Extracted material section start

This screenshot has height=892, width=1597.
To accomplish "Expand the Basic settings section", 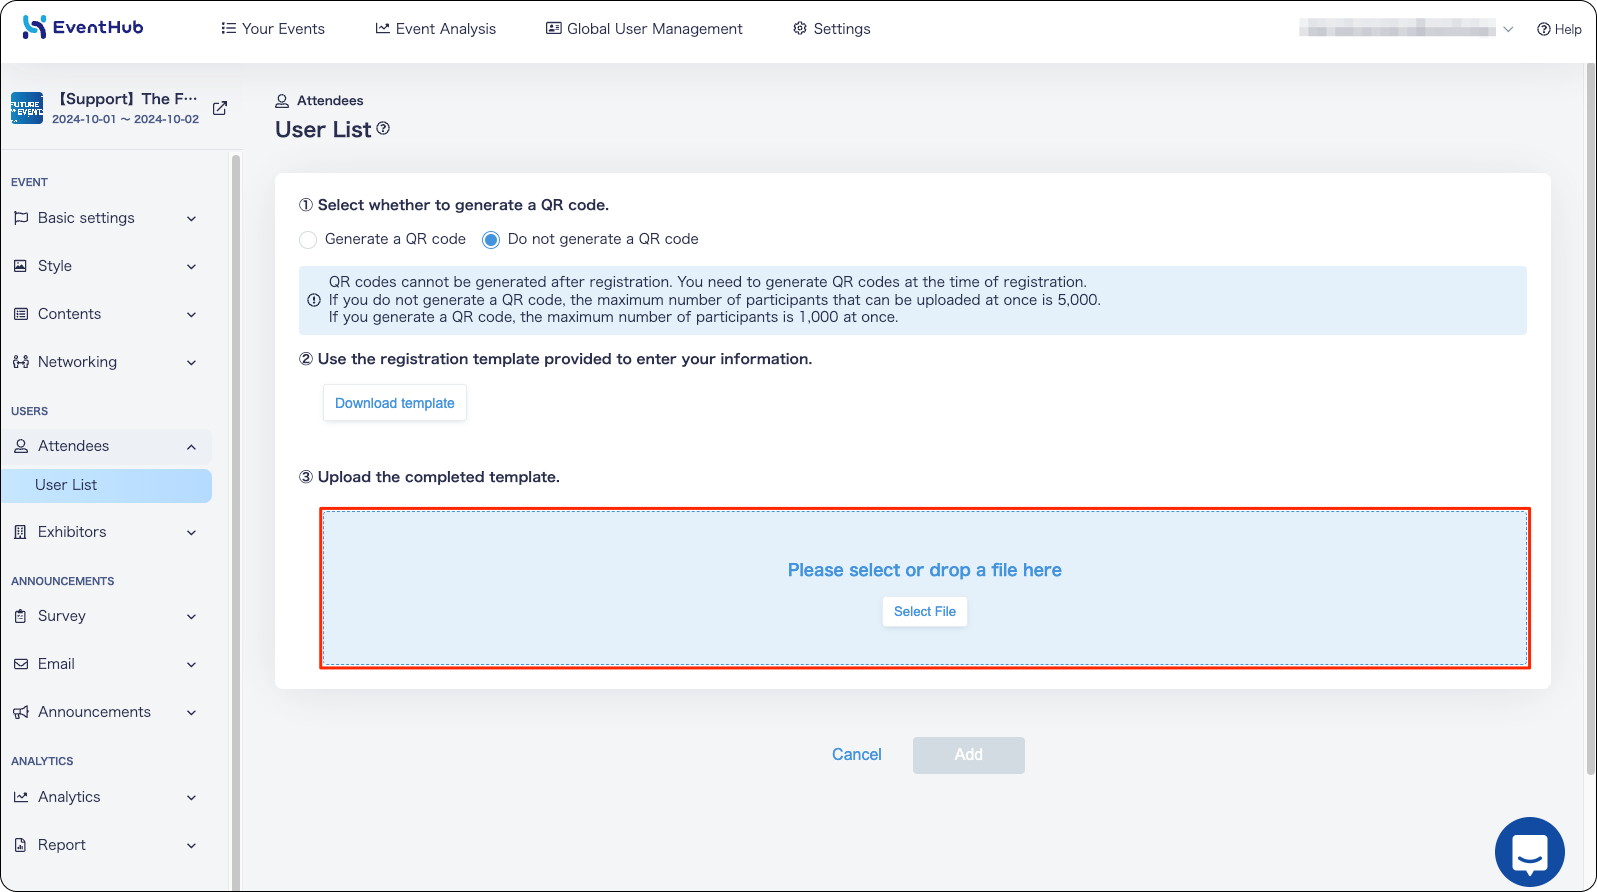I will pos(106,218).
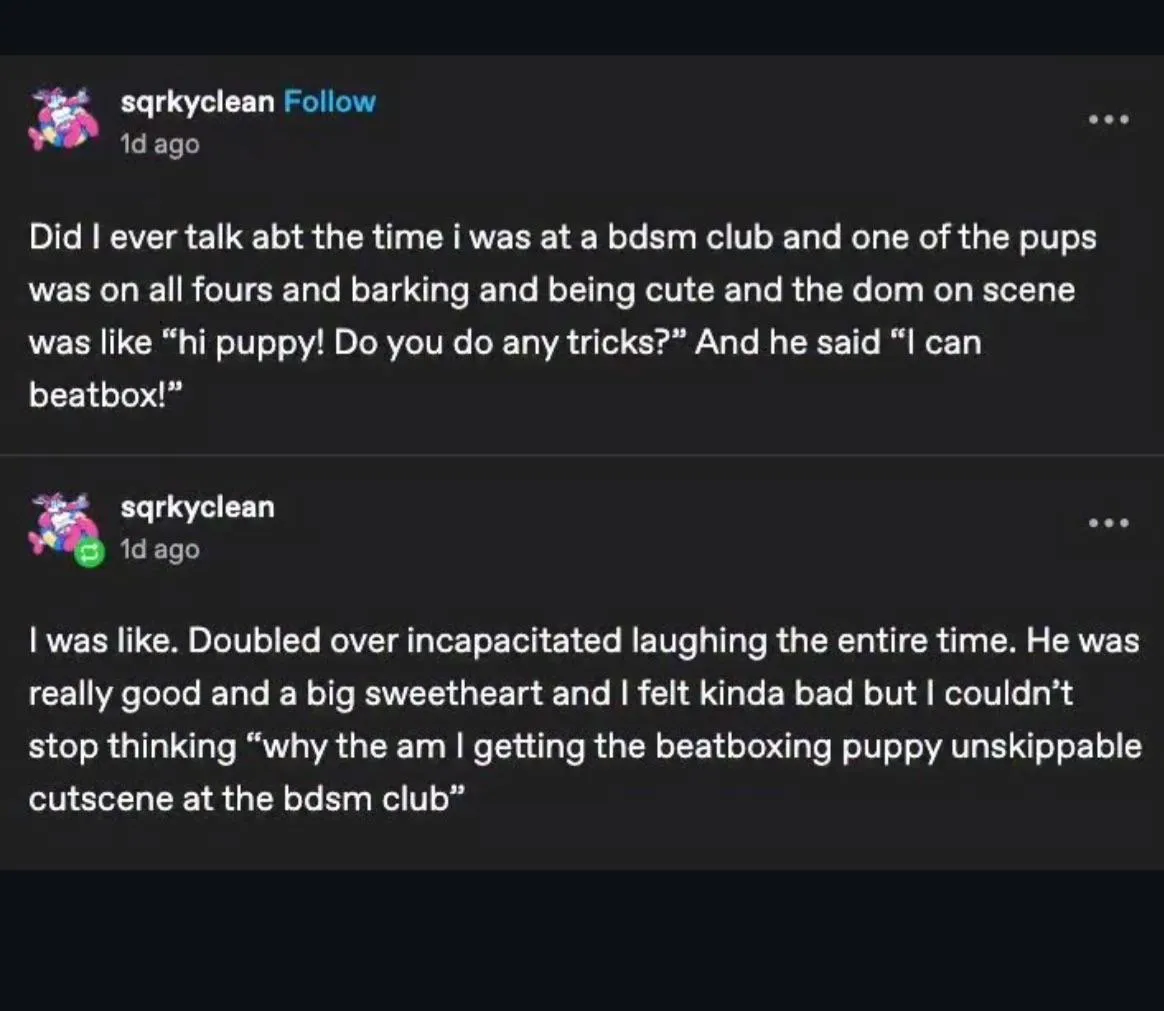Click the second post's "1d ago" timestamp
The height and width of the screenshot is (1011, 1164).
[x=159, y=549]
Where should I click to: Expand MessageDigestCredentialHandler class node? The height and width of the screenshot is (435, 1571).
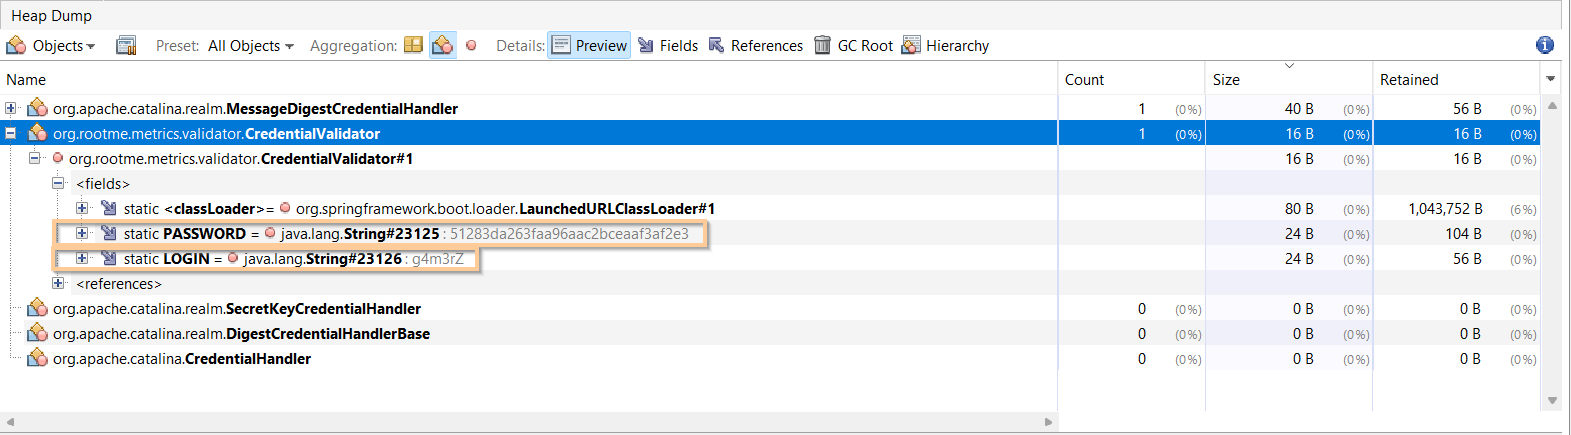click(11, 109)
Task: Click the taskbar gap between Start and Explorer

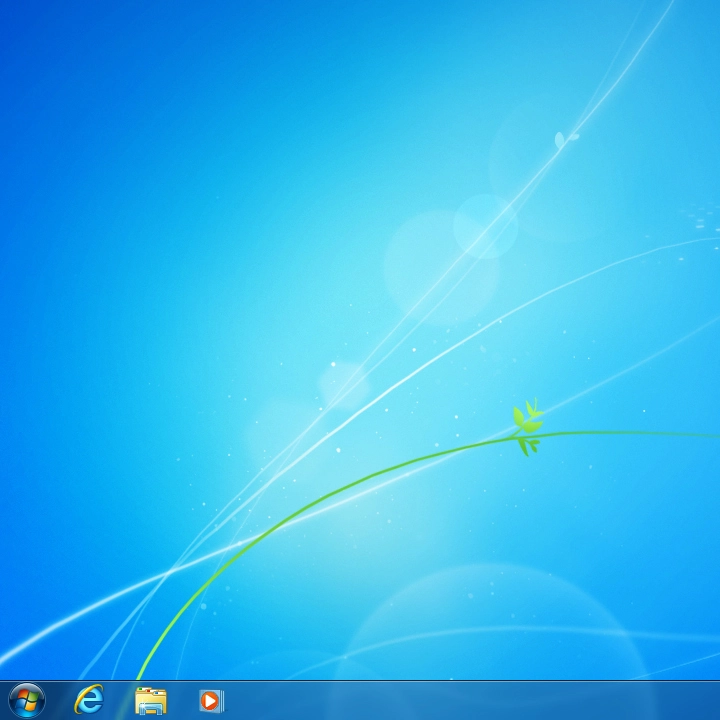Action: point(57,700)
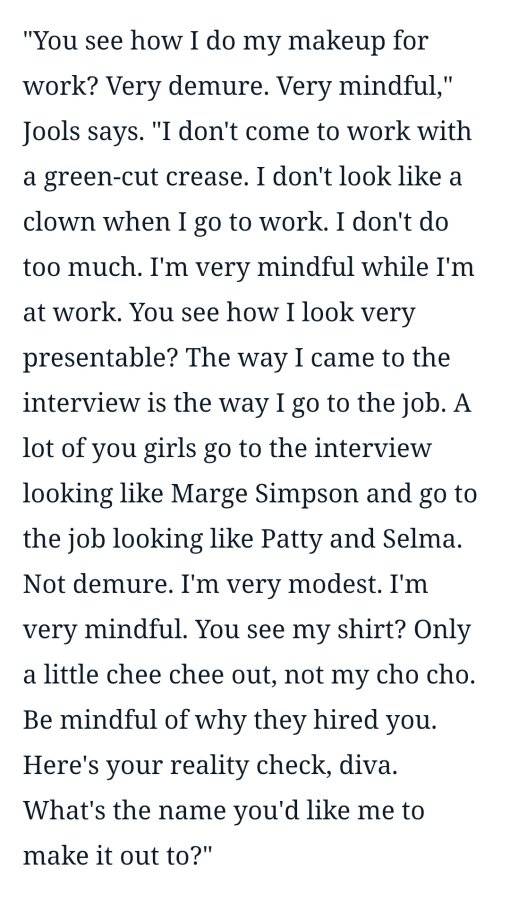This screenshot has height=900, width=510.
Task: Click the word "presentable?"
Action: pyautogui.click(x=100, y=359)
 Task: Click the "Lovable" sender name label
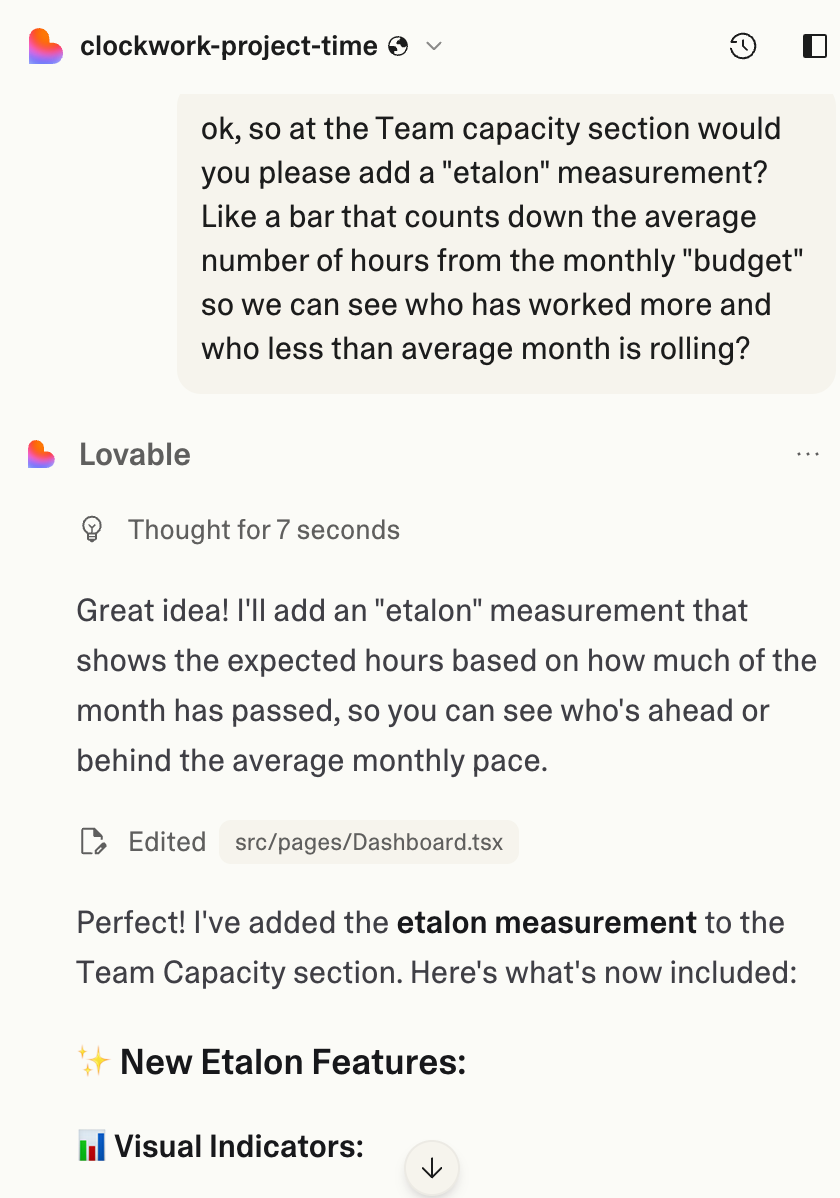pyautogui.click(x=135, y=455)
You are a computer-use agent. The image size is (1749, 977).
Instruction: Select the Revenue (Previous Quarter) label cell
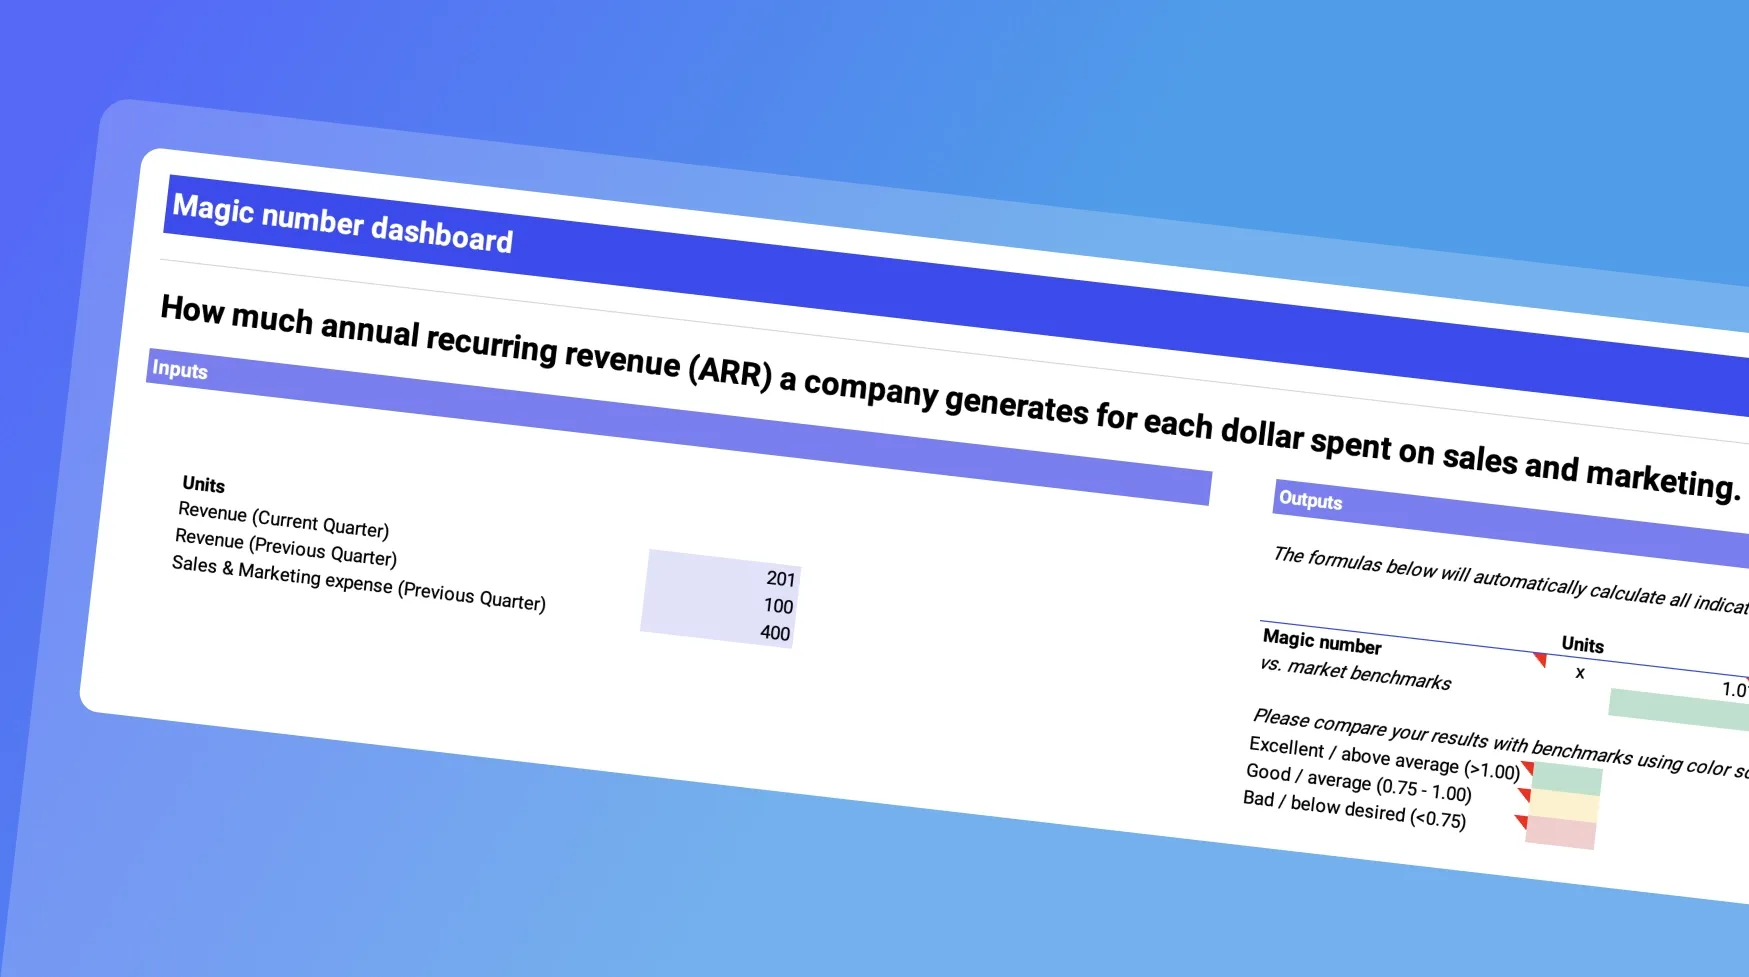point(286,548)
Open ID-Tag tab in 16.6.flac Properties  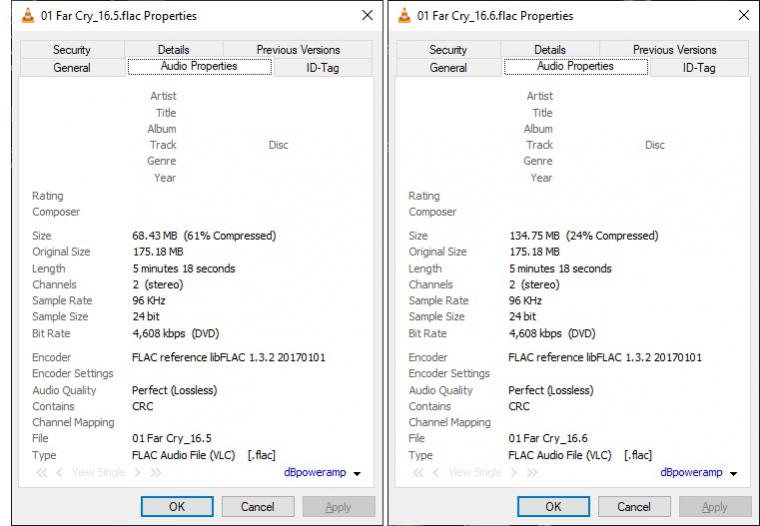(699, 68)
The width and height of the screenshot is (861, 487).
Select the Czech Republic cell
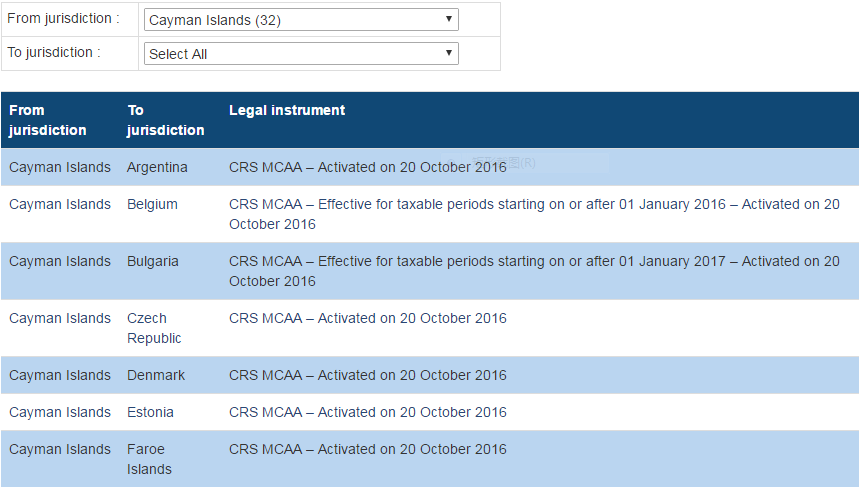154,328
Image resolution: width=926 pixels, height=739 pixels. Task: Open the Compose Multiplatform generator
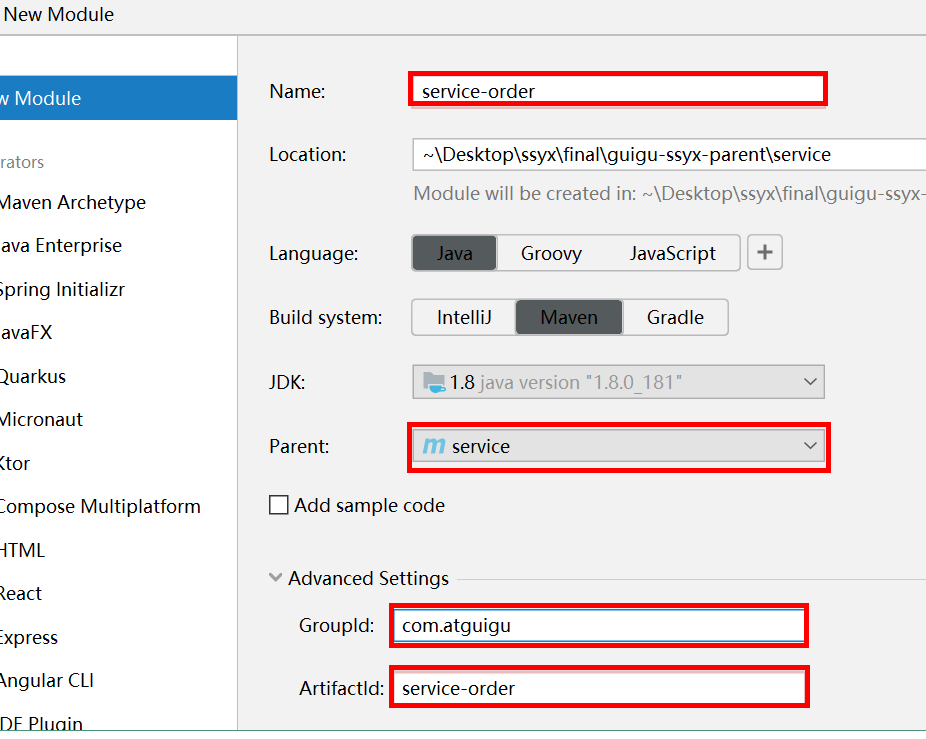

Extracted material section end

(Work instruction) Pictures stay out; reproduce exactly the lines from the one containing "Select the Czech Republic cell" through the end of the data.

(Written solution)
Select the Czech Republic cell
154,328
Image resolution: width=926 pixels, height=739 pixels. Task: Open the Compose Multiplatform generator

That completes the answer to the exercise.